• PROBLEM TO WORK ON: Count the lines in the rows below that contain the string "width", where case matters, and give only the number.

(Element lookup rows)
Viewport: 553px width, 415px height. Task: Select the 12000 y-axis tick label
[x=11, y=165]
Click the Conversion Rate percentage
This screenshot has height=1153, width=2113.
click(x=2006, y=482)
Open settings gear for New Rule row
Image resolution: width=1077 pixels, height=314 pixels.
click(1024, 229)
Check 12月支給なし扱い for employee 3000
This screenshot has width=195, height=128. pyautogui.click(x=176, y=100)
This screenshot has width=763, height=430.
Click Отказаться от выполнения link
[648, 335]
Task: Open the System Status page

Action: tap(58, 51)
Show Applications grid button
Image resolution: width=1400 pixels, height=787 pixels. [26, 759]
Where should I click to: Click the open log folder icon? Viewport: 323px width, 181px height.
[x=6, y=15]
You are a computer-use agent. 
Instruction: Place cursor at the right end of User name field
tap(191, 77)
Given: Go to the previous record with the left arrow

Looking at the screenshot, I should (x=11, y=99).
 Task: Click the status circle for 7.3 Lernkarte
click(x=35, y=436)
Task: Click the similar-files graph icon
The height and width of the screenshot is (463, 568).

• OUTPUT OF THE EXERCISE: 8